How to propagate an undefined number of template arguments?

Question

Using the following class, I would like to be able to create an instance of a specified Foo() to store and call a function, but how can I transmit the necessary arguments to a function call ?

template<class R, class... Args> struct Foo {
    std::function<R(Args...)> func;

    Foo(const std::function<R(Args...)> &funcIn) : func(funcIn) {}

    R call(Args...) {
        return func(/* ? */);
    }
};

E.g:

int main() {
    typedef typename Foo<int(int)> Bar;
    Bar x([](int y, int z){return y + z + 2;});
    std::cout << x.call(12, 7);
    return 0;
}

Answer 1

It is simple. Just add name of arguments.

R call(Args... args) {
    return func(args...);
}

Answer 2

To make it simple

R call (Args... as) {
    return func(as...);
}

This should work well if the Args... types are int, long, float and other simple types without support for move syntax.

If you want add perfect forwarding, something as

template <typename ... As>
R call (As && ... as) {
    return func(std::forward<As>(as)...);
}

--- EDIT ---

If I understand correctly (?) according Smit Ycyken this code doesn't even compile.

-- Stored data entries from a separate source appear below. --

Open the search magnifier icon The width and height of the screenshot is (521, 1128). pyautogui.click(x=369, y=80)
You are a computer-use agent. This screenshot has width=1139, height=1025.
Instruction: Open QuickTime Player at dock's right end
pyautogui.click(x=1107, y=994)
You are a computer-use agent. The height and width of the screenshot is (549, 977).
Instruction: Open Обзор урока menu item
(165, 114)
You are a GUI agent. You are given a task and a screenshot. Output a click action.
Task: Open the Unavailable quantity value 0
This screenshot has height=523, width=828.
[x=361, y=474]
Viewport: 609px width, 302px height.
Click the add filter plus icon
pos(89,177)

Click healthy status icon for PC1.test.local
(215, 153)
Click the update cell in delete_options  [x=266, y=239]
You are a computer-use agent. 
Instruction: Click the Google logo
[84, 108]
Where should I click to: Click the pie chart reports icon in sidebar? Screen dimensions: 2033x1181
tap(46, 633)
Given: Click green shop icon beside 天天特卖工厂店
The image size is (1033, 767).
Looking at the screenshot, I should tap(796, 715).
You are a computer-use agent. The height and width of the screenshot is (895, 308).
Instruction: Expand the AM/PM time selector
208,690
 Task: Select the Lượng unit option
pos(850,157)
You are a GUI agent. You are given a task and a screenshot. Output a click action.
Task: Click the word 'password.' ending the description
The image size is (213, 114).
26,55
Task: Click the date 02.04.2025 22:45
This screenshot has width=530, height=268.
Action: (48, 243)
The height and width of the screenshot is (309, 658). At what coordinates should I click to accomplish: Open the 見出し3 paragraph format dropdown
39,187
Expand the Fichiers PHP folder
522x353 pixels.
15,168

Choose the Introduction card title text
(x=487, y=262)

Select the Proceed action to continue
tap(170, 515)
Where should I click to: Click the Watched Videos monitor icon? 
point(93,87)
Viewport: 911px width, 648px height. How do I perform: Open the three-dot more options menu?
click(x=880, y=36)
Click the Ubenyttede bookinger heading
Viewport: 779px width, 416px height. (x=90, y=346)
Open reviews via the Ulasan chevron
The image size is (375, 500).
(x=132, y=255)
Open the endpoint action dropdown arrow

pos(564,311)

There are some errors in the OP original code (the class Foo should be a struct or make something public; the typedef in main() is wrong) but the following corrected code compile with my g++ and my clang++

#include <iostream>
#include <functional>

template<class R, class... Args> struct Foo {
    std::function<R(Args...)> func;

    Foo(const std::function<R(Args...)> &funcIn) : func(funcIn) {}

    R call (Args... as) {
       return func(as...);
    }
};

int main ()
 {
   typedef Foo<int, int, int> Bar;
   Bar x([](int y, int z){return y + z + 2;});
   std::cout << x.call(12, 7);
   return 0;
 }